**Problem requirements:** Return, with both end lines included, exactly what the data below holds from the line with "Task: Click the OA monitor icon" through the line with "Open the Temu: Shop Like a Billionaire title", though not the pictures.

[Entries shown Boundary: Start]

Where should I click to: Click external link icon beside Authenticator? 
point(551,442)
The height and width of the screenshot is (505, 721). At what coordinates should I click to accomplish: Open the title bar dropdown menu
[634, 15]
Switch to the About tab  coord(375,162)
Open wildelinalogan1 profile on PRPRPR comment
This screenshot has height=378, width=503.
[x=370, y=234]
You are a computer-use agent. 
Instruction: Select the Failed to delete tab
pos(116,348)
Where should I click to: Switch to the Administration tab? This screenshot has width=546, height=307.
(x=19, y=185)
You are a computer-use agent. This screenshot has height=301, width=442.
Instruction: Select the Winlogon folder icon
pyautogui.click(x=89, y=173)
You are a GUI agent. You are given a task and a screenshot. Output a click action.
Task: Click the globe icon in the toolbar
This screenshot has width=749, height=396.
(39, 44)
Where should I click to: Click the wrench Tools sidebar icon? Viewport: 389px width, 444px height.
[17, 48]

[Entries shown Boundary: End]
[Entries shown Boundary: Start]

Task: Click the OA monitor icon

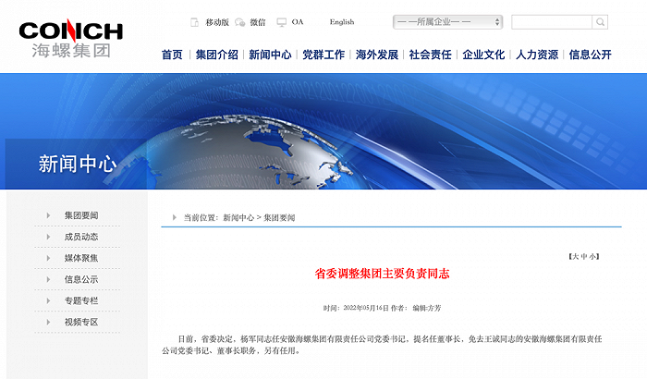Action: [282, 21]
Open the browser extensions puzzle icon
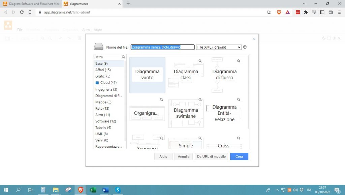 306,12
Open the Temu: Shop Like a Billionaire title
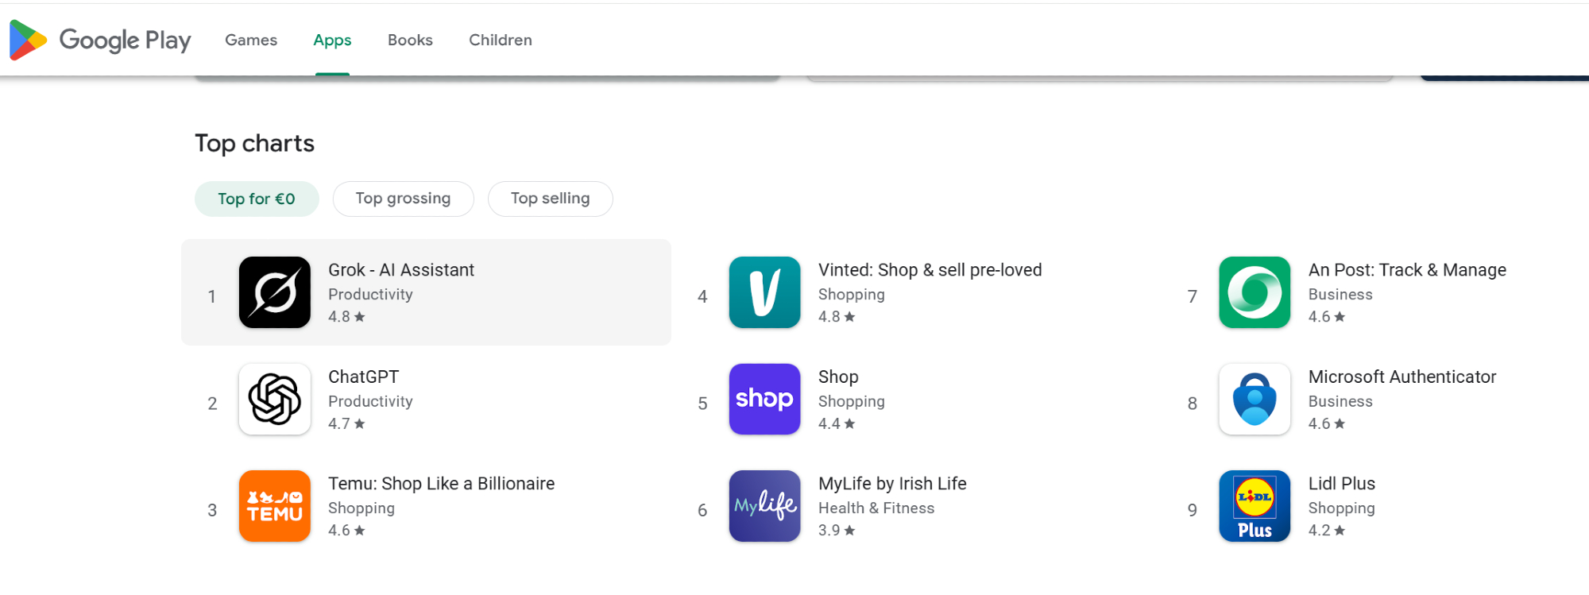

[Entries shown Boundary: End]

**Answer section:**
Task: Click the OA monitor icon

Action: [282, 21]
Open the browser extensions puzzle icon
 306,12
Open the Temu: Shop Like a Billionaire title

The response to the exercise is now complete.